> _DATA PROVIDED_:
____________________

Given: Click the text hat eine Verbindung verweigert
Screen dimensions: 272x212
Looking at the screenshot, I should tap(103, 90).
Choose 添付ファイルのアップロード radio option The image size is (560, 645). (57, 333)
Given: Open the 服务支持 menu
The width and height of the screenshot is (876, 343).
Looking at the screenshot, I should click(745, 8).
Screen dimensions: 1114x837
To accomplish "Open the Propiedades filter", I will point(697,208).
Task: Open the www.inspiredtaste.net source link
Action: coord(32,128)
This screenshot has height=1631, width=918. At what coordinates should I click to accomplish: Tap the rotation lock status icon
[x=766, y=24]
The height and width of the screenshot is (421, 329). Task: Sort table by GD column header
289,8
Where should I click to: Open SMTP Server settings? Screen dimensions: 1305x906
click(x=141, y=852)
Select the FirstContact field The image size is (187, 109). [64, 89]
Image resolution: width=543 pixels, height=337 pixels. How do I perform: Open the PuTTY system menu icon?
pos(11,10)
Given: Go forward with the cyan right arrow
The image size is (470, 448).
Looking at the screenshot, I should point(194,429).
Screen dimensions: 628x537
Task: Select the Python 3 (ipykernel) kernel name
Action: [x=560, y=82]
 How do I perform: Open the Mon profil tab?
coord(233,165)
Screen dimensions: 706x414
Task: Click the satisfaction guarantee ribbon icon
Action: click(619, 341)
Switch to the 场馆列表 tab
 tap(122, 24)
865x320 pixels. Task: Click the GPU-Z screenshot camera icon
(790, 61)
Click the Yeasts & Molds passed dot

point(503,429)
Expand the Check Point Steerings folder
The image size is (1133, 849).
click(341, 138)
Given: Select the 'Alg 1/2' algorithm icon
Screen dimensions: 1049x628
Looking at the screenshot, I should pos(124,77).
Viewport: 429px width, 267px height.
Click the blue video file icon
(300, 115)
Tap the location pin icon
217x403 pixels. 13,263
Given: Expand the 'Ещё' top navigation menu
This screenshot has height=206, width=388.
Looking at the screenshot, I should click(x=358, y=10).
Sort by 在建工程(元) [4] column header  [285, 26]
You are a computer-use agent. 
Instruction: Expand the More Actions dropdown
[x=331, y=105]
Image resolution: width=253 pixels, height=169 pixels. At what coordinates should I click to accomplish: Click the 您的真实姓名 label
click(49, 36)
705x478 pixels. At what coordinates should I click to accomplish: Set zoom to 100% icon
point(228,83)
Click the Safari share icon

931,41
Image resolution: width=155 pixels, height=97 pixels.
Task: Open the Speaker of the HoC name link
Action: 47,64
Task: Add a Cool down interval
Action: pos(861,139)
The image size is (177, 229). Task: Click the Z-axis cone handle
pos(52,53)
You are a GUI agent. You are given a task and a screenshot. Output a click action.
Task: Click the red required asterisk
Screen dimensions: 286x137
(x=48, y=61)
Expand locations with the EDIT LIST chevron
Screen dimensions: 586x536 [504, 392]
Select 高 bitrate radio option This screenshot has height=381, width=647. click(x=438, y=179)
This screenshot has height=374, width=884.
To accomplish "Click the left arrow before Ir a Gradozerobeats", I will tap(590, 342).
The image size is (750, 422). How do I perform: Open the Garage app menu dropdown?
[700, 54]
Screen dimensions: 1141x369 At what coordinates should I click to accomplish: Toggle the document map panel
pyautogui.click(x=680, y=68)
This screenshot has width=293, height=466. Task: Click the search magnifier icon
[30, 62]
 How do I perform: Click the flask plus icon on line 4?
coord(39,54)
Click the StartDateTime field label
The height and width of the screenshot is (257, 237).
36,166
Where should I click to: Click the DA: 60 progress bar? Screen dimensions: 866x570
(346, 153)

____________________

> _WHAT YOU ARE ASKED TO DO_:
Look above for the line containing "Given: Select the 'Alg 1/2' algorithm icon" and the line containing "This screenshot has height=374, width=884.". Transcribe both, with the lines between them, exactly.

> _RESULT OF THIS TASK_:
Given: Select the 'Alg 1/2' algorithm icon
Screen dimensions: 1049x628
Looking at the screenshot, I should pos(124,77).
Viewport: 429px width, 267px height.
Click the blue video file icon
(300, 115)
Tap the location pin icon
217x403 pixels. 13,263
Given: Expand the 'Ещё' top navigation menu
This screenshot has height=206, width=388.
Looking at the screenshot, I should click(x=358, y=10).
Sort by 在建工程(元) [4] column header  [285, 26]
You are a computer-use agent. 
Instruction: Expand the More Actions dropdown
[x=331, y=105]
Image resolution: width=253 pixels, height=169 pixels. At what coordinates should I click to accomplish: Click the 您的真实姓名 label
click(49, 36)
705x478 pixels. At what coordinates should I click to accomplish: Set zoom to 100% icon
point(228,83)
Click the Safari share icon

931,41
Image resolution: width=155 pixels, height=97 pixels.
Task: Open the Speaker of the HoC name link
Action: 47,64
Task: Add a Cool down interval
Action: pos(861,139)
The image size is (177, 229). Task: Click the Z-axis cone handle
pos(52,53)
You are a GUI agent. You are given a task and a screenshot. Output a click action.
Task: Click the red required asterisk
Screen dimensions: 286x137
(x=48, y=61)
Expand locations with the EDIT LIST chevron
Screen dimensions: 586x536 [504, 392]
Select 高 bitrate radio option This screenshot has height=381, width=647. click(x=438, y=179)
This screenshot has height=374, width=884.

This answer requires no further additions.